Private. Right. Because men like the ones we owe money to don’t conduct business in boardrooms. They do it in mansions that probably have their own zip codes.
The driver opens my door, and I step out onto smooth pavement. My heels click as I walk toward the entrance, my parents flanking me on either side. My father’s hand is on my elbow, steering me forward like I might bolt if he lets go.
The doors open before we reach them. A man in a black suit nods at us and gestures inside. We follow him down a hallway with marble floors and paintings that look like they belong in museums. The air smells like fresh flowers and something else. Something expensive I can’t name.

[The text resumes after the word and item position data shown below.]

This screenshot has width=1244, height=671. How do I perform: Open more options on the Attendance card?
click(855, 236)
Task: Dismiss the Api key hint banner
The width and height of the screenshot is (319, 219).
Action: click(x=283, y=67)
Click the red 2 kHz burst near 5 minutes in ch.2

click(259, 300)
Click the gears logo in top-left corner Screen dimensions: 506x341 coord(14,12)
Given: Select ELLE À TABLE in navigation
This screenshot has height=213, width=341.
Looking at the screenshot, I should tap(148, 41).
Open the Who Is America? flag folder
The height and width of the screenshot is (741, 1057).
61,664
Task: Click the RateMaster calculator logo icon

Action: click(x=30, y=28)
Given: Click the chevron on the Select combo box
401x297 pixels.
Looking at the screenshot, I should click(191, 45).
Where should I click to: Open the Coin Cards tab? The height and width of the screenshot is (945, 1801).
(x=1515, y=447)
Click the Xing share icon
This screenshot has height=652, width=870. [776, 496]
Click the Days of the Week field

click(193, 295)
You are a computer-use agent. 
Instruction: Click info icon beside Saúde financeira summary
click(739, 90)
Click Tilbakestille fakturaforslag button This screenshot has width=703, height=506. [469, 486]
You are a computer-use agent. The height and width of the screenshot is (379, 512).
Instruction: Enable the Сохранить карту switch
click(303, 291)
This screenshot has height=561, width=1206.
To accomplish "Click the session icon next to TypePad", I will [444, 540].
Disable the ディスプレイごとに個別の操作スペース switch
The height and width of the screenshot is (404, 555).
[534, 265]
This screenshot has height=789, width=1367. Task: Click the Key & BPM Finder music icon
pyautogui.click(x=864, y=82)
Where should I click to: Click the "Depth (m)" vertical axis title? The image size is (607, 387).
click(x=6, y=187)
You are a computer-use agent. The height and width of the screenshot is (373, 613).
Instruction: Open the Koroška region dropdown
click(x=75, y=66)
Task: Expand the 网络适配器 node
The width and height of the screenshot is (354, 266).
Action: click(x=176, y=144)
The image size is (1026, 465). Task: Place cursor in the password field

Then we turn a corner, and I stop walking.
There’s an altar at the end of the room. White flowers everywhere with chairs arranged in neat rows and an officiant in formal robes standing beside a tall man I don’t recognize.
“Is this a wedding?” I turn to my parents, my voice sharper than I intend. “Why are we at a wedding?”
My mother’s face crumples. My father won’t look at me.
“Viktor,” the man at the altar calls out. His voice is deep, controlled. “Svetlana. And this must be Anna.”
He’s watching me. Green eyes that don’t blink, silver-streaked hair swept back from a face that’s all sharp angles and cold authority. He’s older than me by at least fifteen years, maybe more. Tall. Broad-shouldered in a perfectly tailored black suit.
And I know him.
The air goes thin in my lungs.
Five years ago. A hotel bar in the city. My friend Lina dragging me out for a drink after a terrible week. I’d worn a red dress that was tighter than anything I normally wore, ordered something fruity I didn’t finish, and caught the attention of a man sitting alone at the bar.
He looked at me like I was something he could buy. I was too tipsy and too reckless to care. We went upstairs. The sex was intense, almost brutal. He didn’t ask my name. When I woke up, he was gone.
Six weeks later, I found out I was pregnant.
I tried to find him. Went back to the hotel, asked questions, followed leads until I learned his name and exactly who he was. Someone dangerous, and connected to the kind of people myfamily owed money to. One who would trap me in a world I wanted nothing to do with.
So I kept the twins and kept my mouth shut.